Looking back at the thousands of books I’ve read over half a century of life, I think one of the most influential on me was The Art of Star Wars, edited by Carol Titelman for release in 1979. I must’ve read that thing a dozen times and bought it at least twice. It contains a full copy of George Lucas’s Episode IV screenplay along with production paintings, thumbnail sketches, photos of creature maquettes and banks of storyboards. When Lucas was shopping his Flash Gordon tribute act around Hollywood in the early 1970s, he realized words on paper wouldn’t make as enticing an impression as the visuals they described, so he commissioned aerospace illustrator Ralph McQuarrie to paint several key scenes. There’s good reason to believe it was McQuarrie who came up with such iconic designs as Luke Skywalker’s lightsaber, Darth Vader’s helmet and C-3PO’s physique. Then, when the project was greenlit, Lucas hired dozens of incredible artists including Joe Johnston to help him visualize his own imagination. At that point the Star Wars Galaxy became a team effort, a collaboration that continued through Doug Chiang’s design work on the prequels.

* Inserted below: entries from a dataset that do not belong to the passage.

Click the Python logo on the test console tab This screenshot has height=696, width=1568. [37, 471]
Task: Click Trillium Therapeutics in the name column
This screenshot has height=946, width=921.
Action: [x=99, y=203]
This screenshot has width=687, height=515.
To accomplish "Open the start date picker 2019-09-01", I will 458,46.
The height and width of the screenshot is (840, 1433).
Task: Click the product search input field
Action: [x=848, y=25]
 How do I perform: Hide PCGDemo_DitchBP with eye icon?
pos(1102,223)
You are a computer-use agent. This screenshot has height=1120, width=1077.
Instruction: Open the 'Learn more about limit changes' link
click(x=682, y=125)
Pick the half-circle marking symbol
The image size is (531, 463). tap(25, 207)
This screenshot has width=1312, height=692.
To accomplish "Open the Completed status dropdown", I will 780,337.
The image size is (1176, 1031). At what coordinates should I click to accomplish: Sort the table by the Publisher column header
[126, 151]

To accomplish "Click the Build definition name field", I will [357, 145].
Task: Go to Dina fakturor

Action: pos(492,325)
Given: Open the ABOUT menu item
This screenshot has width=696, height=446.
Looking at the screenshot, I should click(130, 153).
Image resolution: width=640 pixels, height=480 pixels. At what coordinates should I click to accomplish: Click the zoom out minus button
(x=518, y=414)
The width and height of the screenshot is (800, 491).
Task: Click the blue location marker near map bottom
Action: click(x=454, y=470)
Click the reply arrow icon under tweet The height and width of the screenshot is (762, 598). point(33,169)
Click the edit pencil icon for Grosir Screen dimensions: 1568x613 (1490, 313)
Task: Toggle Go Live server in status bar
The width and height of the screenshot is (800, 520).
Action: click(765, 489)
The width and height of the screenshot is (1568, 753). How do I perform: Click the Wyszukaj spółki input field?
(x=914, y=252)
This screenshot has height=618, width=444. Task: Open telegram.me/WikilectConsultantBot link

I’ve always envied Lucas that opportunity. Imagine being able to walk into a room full of fresh, new paintings by top-notch artists, images of planets and vehicles and beings never seen before on planet earth, and getting to say, “Yea. Nay. No, this won’t work. This is OK. Take the fin off this design and slap it on this other one. I’m rejecting all these. This one’s pretty good, but paint it again with the guns facing forward and a satellite dish on the back.” I know plenty of incredible artists, but I can’t afford to pay them a studio salary in exchange for keeping them around and busily working as an artistic resource. Instead what you’ll get is the budget alternative: I’m using AI to make my own art look better than I know how to make it.

But Carv, you say, couldn’t you just learn how to draw like Michelangelo and paint acrylic illustrations and sculpt clay maquettes? I mean … You know I have a full-time-plus day job right? And do you know how to do all those things? If you do, I’m impressed, but surely you wouldn’t be willing to volunteer your time and expertise to the online release of a free space opera novel. Or would you?

Now hear this! If you read Astrojuggernaut or its sequels and feel moved to turn words into visuals, music or other entertainment, be my guest! I own the copyright on all three novels, but I have no intention, at least for the time being, of squashing anyone’s enthusiasm when it comes to diving into the sandbox that is ROCK STARS “IP.” It’d be a dream come true for me if some of you use this series of novels as a springboard for further adventures in storytelling. If you do, thank you so much, and please let me know how I can help you, the artist, broadcast those efforts to others who might be inspired to play along. Just be sure to give credit to AI if and however you see fit to use it! I promise you I will always do the same.

Brace yourself: Valentine’s Day’s less than three weeks away, so I’m about to launch as exciting a promotional campaign as I can possibly muster. Hello, fellow space opera and prog music lovers! Let’s rock!